Karen Marón is an Argentine journalist who works in the Middle East. She is known for her coverage of the Israeli-Palestinian conflict, spanning from the Second Intifada to the ongoing Gaza war. She has also covered crises in Iraq, Syria, Lebanon, Colombia, and Libya. Marón reports on social, political, and economic issues.

She also covered Syria, Libya, and Egypt during the Arab Spring and its aftermath from February 2011 to 2017.

Due to her work writing about war victims, she is recognized as a member of honor by the World Peace Summit and the Dart Center for Journalism and Trauma, which is based at the University of Washington. The Dart Center for Journalism and Trauma is dedicated to promoting excellence in reporting violence and providing training to journalists on trauma-related issues in collaboration with the International Society for Traumatic Stress Studies.

== Early life ==
Marón's paternal grandparents were born in Lebanon, and came to Argentina after Ottoman persecution, while her maternal parents were born in Asturias and fled to Argentina during the Spanish Civil War.

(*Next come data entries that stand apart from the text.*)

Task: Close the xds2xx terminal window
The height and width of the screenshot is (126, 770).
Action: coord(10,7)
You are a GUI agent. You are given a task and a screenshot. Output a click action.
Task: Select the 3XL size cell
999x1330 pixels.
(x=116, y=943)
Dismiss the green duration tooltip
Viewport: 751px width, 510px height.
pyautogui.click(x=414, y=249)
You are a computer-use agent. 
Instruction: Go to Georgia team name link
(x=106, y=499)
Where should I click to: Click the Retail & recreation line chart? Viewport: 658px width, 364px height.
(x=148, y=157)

She recalls first learning about conflict and social issues from her mother, who was a social worker.

== Career ==
Marón focuses on reporting armed conflicts and international politics. She first reported from a conflict zone in the Middle East in 2000, when she was 20, and the Second Intifada has newly broken out. The following year she reported on the peace negotiations between FARC and the Colombian government.

She worked as a freelance correspondent from Iraq for various renowned media outlets from 2004 to 2024. These include NBC-Telemundo (United States), BBC World (United Kingdom), Radio France International, El Universal (Mexico), El Tiempo, El Espectador, Caracol Radio (Colombia), Folha de S.Paulo (Brazil), El Mercurio (Chile), Perfil weekly magazine, and Télam of Argentina. In addition, she has made contributions to Radio Cooperativa (Chile), Espectador Radio (Uruguay), and Azteca Television (Mexico).

She has also covered the ongoing 2026 Iran war.

Marón was featured in the war documentary, A Good Day to Die, Hoka Hey, as herself.